自営業の両親が仕事から引退したとき、収入が減少することを考慮すると、現状のままで生活が成り立つかどうかは、子どもとしては気になるところです。特に年金と自身の収入だけで、両親の老後を支えることができるかどうかは、大きな不安要素となるでしょう。 本記事では、一般的な家庭がどのように老後の生活を支えているのかを分析し、将来の生活に向けた具体的な対応策について紹介します。 ▼夫婦2人の老後、「生活費」はいくら必要? 年金額の平均をもとに必要な貯蓄額も解説
両親の年金だけで足りる?
両親が引退し、家族全体の収入が自分の給与と両親の年金のみとなる場合、生活費をカバーできるかを考えてみましょう。 厚生労働省の「令和4年度厚生年金保険・国民年金事業の概況」によると、厚生年金の平均受給額は「月額14万4982円」、国民年金の平均受給額は「月額5万6428円」です。
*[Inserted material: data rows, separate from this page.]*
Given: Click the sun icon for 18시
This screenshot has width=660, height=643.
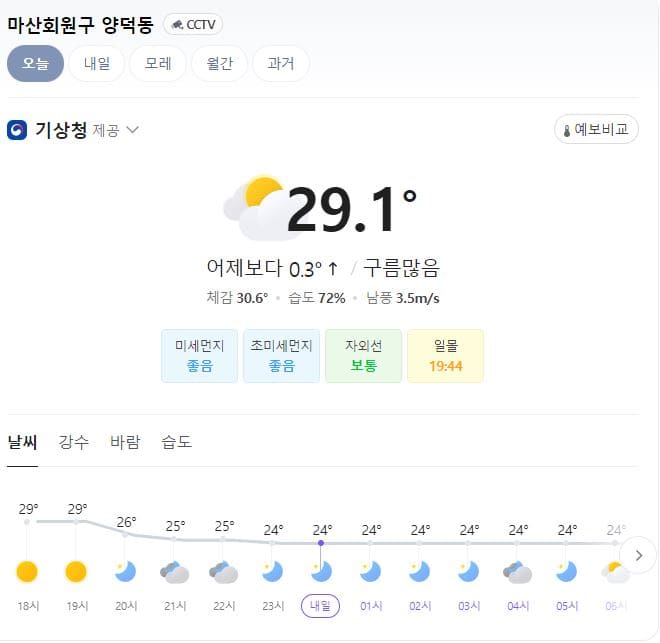Looking at the screenshot, I should 27,572.
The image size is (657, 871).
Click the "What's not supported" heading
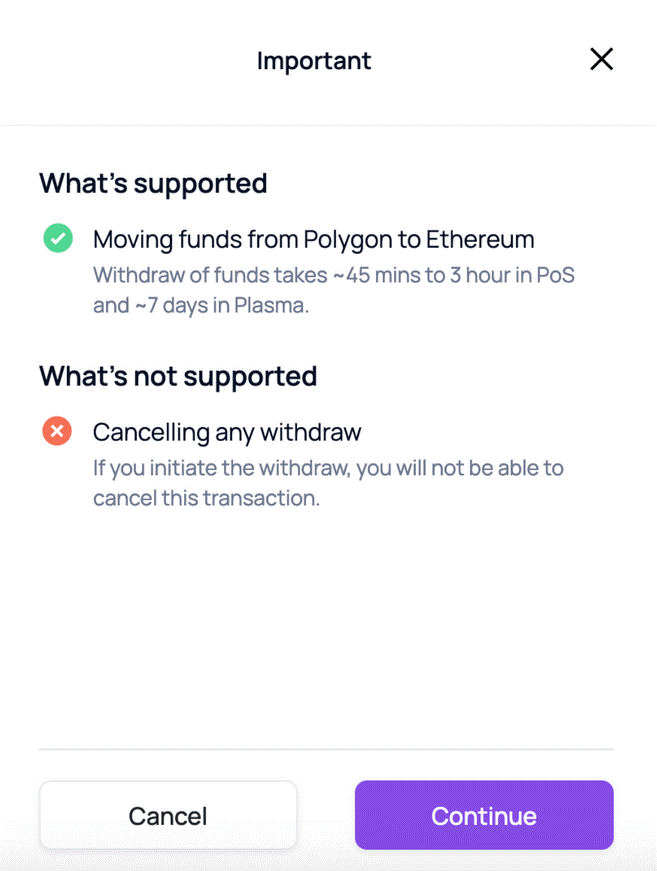tap(178, 376)
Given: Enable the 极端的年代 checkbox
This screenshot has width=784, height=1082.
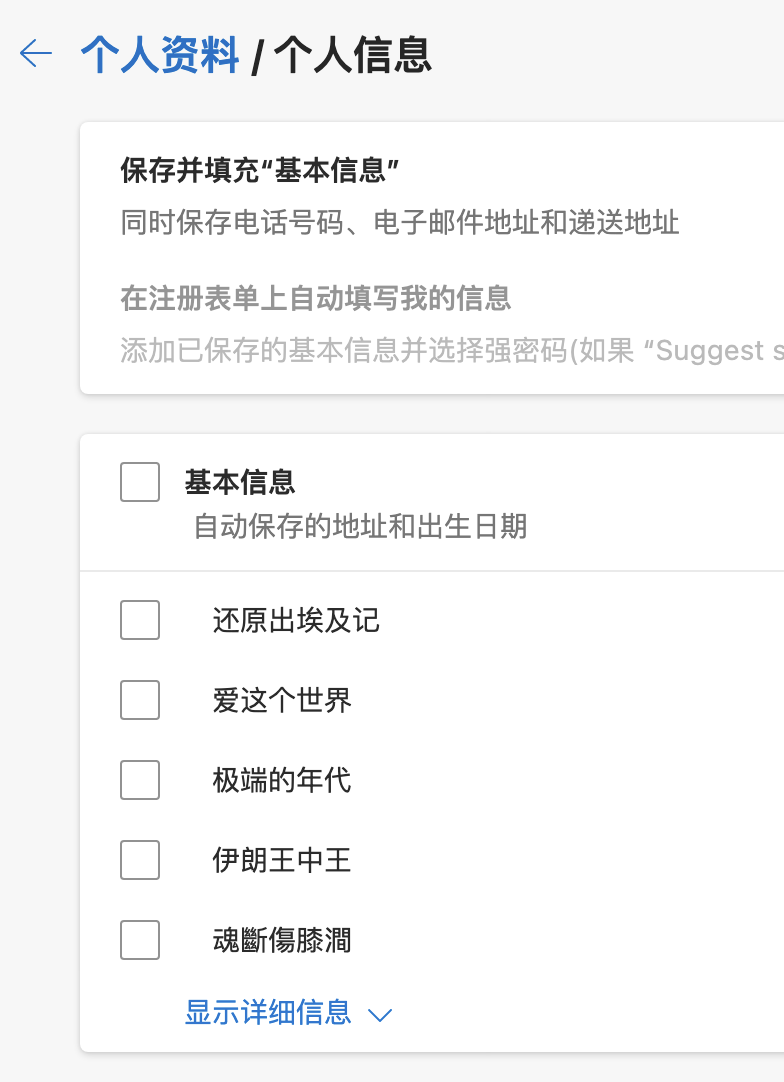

もし、自営業を始める前に会社員として働いていた場合、その期間に厚生年金を納めていたのであれば、両方支給されることもあります。 ただし、ずっと自営業をしていたのであれば、厚生年金ではなく国民年金のみの可能性が高いため、夫婦2人で「月額11万2856円」の年金収入が見込まれます。これに自分の収入を合わせた金額で、家計が成り立つかどうかを計算しなければなりません。 また、自営業者は、退職金も少ないか、全くないケースが多いため、年金額で月々の基本的な生活費をまかなうには、限界があるでしょう。家賃や住宅ローンの支払いがないとしても、光熱費や食費、医療費などの基本的な支出は避けられません。 さらに、予期せぬ出費や緊急事態に備えるための資金も必要です。年金だけでなく、その他の収入源や貯蓄が重要であることが分かります。
貯蓄はどの程度必要か?
年金だけでは不十分な場合、貯蓄が重要な役割を果たします。そのため、老後の生活を支えるために、どの程度の貯蓄が必要であるかを知ることが大切です。 総務省統計局の「家計調査報告(令和5年度)貯蓄・負債編」によると、65歳以上の無職世帯で1世帯当たりの平均貯蓄残高は「約2504万円」です。 貯蓄があれば、年金だけではカバーできない生活費をまかなうことができるでしょう。貯蓄の内訳をみると、定期性預貯金が「約846万円」、通貨性預貯金が「約754万円」、有価証券が「約480万円」、生命保険などが「約413万円」を占めています。 しかし、貯蓄額には大きな個人差があり、全体の34.1%が2500万円以上の貯蓄を持つ一方で、300万円未満の貯蓄しか持たない世帯も15.1%存在します。 両親の貯蓄額がどの層に属するかによって、引退後の生活が安定するかどうかが大きく変わるでしょう。十分な貯蓄があれば、年金だけではまかなえない支出をカバーすることができ、安定した生活を送ることが可能です。